Explore the material
1: Can you repeat word for word the part of the contact-tracing text below that begins with "So how well" and ends after "out of lockdown."?
2: Could you carry on the contact-tracing text below from the point where it stops?

Provided text
In 2013, the Medical Research Council funded a study by researchers at Liverpool and Warwick that surveyed 5,000 Britons to answer just this question, specifically in order to inform pandemic epidemiology. They found that the distribution of contacts per day follows a pattern typical of social networks and in fact of networks of all kinds, with a small subset of the population having many, many contacts. Technically, the data displayed a power-law distribution, something characteristic of a so-called scale-free network. The average was about 8, but this is misleading – considerably more people reported 4 or 5 daily contacts. The spikes above 20 and 30 are because the survey forms involved didn’t go any higher, so the long tail of people with enormous numbers of contacts is stuffed into the top bucket. These results were very close to several other teams’ results, as you can see in the chart below.

So how well is the contact-tracing effort actually doing? For a start, the local outbreak investigators are clearly getting at the complex cases. Figure 10 in the return shows that the first three weeks after tracing was resumed on the 25th of May saw a dramatic drop in the numbers of suspect contacts being generated by clusters. This is evidence of my thesis in this post, that the government’s decision to stop outbreak investigations was a disaster of epic proportions. Cluster busting got us out of lockdown.

Extracted records
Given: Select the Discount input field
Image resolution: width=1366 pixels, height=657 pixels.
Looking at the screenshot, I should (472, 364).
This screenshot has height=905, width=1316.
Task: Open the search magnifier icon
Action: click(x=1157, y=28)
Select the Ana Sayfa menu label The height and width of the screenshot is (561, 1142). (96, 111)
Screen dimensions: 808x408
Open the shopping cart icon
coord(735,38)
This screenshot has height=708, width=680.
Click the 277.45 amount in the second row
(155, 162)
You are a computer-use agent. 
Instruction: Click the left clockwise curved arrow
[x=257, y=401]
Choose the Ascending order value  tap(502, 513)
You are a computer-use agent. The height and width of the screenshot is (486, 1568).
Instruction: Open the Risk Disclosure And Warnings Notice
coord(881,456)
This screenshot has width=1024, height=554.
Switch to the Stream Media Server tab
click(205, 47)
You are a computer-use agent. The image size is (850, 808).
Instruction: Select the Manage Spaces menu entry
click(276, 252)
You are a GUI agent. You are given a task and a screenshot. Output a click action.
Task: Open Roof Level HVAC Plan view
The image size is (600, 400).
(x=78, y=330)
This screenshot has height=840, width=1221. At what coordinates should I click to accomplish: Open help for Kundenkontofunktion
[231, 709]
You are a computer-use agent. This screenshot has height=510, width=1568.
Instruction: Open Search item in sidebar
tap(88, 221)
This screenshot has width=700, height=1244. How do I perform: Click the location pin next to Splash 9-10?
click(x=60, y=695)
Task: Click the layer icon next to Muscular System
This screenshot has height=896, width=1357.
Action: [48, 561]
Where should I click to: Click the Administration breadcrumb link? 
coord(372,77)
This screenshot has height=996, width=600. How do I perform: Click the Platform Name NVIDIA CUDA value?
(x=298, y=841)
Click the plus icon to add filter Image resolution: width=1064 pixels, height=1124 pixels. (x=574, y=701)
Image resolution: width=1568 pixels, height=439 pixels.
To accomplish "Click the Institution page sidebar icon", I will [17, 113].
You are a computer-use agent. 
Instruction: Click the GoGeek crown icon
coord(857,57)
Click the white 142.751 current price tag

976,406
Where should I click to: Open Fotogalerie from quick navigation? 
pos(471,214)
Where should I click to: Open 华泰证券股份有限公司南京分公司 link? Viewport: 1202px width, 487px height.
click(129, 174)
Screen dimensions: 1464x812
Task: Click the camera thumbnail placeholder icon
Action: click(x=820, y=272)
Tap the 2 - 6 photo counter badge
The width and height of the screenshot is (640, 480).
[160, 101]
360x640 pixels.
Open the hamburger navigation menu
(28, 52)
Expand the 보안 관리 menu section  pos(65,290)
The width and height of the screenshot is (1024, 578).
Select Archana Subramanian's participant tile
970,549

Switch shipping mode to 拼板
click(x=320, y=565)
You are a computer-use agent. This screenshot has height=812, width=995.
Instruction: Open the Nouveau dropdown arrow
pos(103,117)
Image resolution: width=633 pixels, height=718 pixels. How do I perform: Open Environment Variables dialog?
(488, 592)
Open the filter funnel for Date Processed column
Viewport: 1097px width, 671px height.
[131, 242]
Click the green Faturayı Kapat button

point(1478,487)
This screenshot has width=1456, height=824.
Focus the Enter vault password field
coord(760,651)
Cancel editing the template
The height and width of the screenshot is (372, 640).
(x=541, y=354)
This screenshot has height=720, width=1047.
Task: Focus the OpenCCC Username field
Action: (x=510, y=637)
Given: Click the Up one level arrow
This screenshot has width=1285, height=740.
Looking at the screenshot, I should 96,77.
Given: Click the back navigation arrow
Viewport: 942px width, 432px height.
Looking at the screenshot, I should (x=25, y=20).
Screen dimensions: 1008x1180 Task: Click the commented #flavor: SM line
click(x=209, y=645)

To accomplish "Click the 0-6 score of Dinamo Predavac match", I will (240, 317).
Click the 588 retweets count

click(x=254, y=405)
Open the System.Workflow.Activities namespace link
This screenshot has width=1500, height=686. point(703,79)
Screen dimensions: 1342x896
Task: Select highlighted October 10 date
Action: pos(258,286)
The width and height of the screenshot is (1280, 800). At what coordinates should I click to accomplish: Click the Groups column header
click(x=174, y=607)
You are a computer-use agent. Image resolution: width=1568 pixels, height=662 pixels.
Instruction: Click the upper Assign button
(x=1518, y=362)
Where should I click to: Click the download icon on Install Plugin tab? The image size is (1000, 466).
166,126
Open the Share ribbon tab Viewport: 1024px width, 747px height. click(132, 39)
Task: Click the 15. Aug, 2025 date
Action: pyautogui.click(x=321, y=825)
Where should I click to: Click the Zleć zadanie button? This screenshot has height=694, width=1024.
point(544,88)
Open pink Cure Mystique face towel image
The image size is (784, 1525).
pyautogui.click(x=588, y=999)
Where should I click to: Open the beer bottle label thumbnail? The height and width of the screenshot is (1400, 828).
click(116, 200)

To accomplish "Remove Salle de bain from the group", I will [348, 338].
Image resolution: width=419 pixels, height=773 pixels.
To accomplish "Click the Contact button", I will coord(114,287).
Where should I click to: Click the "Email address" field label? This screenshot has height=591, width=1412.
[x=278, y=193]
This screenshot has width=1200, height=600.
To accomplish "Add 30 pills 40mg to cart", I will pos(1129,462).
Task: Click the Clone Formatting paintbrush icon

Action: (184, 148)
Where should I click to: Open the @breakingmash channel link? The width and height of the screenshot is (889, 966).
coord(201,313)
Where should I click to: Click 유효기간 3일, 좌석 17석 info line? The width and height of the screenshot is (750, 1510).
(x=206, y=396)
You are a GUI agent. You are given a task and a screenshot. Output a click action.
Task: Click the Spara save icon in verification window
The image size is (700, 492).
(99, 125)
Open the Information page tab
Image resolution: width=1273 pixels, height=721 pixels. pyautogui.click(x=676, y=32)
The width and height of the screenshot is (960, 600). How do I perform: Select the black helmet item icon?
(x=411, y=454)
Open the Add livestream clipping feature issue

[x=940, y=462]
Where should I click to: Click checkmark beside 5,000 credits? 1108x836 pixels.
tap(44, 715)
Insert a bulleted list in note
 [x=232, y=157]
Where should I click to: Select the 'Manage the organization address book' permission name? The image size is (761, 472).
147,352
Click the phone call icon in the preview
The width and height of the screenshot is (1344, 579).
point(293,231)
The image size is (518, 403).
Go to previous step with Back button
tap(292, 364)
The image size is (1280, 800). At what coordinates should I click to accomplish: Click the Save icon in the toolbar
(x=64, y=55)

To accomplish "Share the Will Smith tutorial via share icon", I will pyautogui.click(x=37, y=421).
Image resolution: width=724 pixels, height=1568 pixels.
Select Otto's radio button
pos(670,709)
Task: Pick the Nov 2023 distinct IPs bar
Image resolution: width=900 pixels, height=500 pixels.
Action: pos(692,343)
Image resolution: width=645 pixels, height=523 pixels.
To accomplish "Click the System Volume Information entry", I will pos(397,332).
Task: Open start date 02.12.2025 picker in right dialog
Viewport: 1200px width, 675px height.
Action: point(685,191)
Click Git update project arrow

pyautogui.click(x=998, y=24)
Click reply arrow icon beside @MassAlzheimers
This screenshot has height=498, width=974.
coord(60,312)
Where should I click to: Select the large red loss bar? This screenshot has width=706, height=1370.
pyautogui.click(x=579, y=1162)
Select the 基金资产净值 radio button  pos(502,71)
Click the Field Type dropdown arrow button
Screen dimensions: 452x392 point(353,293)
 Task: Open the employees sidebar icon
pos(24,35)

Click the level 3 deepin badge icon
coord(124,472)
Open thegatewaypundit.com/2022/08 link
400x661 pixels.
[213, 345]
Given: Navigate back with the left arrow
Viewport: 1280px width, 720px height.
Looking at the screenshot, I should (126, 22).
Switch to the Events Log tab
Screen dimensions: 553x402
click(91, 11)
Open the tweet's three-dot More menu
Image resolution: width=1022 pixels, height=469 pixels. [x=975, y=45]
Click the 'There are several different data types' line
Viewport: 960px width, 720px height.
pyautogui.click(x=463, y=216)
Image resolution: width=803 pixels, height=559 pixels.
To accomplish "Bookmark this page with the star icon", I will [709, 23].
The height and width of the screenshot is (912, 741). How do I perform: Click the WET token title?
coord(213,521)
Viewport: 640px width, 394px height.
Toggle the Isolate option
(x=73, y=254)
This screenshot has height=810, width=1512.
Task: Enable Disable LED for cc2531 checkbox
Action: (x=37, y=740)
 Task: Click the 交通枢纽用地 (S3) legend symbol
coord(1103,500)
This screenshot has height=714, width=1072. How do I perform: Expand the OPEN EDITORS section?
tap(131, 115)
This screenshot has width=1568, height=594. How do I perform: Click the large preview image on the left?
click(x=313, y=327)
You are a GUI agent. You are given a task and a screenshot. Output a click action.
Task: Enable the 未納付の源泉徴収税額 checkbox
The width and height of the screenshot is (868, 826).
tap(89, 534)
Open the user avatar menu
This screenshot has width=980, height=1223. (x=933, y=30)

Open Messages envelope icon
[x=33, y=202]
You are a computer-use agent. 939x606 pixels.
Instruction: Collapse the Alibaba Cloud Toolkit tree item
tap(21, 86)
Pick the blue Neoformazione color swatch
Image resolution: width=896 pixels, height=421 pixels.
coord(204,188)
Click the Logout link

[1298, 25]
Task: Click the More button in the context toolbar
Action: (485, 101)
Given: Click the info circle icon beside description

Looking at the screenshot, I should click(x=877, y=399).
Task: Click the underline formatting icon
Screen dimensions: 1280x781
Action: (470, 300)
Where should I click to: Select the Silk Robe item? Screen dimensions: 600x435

Exercise answers
1:
So how well is the contact-tracing effort actually doing? For a start, the local outbreak investigators are clearly getting at the complex cases. Figure 10 in the return shows that the first three weeks after tracing was resumed on the 25th of May saw a dramatic drop in the numbers of suspect contacts being generated by clusters. This is evidence of my thesis in this post, that the government’s decision to stop outbreak investigations was a disaster of epic proportions. Cluster busting got us out of lockdown.

2:
On the other hand, seeing as the cases with lots of close contacts are being selected for local investigation (we might say “prioritised”), an average 4 or so daily contacts for the others is completely plausible as a sample out of the distribution we’ve just seen. The local outbreak investigations are finding more contacts because they are pursuing cases with lots of contacts. The call handlers are pursuing cases with fewer contacts, and possibly, ones without a well-defined setting. The two tasks are just different, and I don’t see a strong argument that the call handlers would get more contacts per case if they reported to local councils, were TUPEd over to the civil service, or were just scolded more.

If we go back to this post for a moment, we’ve got a useful benchmark. The Kucharski et al paper that started the whole tracing ball rolling estimated that an outbreak with an overall R0 value of 2.5 – a bit higher than that observed outside settings like cruise ships – would be pushed under Rt = 1 with 70% of contacts traced and down to 0.8 with 80% tracing success. The current overall hit rate is 75%, and we seem to be getting the sort of results that paper suggests we could expect with those inputs.

In conclusion, I’m mostly depressed that the media has managed to turn this into yet another peripheral theatre of the culture wars. As in real warfare, when the great powers’ rivalries get such a theatre involved, they usually leave it devastated. Every time I have read the Guardian‘s coverage of this I have come away feeling actively disinformed. What was the data protection issue about? This got a lot of press but none of it made any effort to find out what the legalities were.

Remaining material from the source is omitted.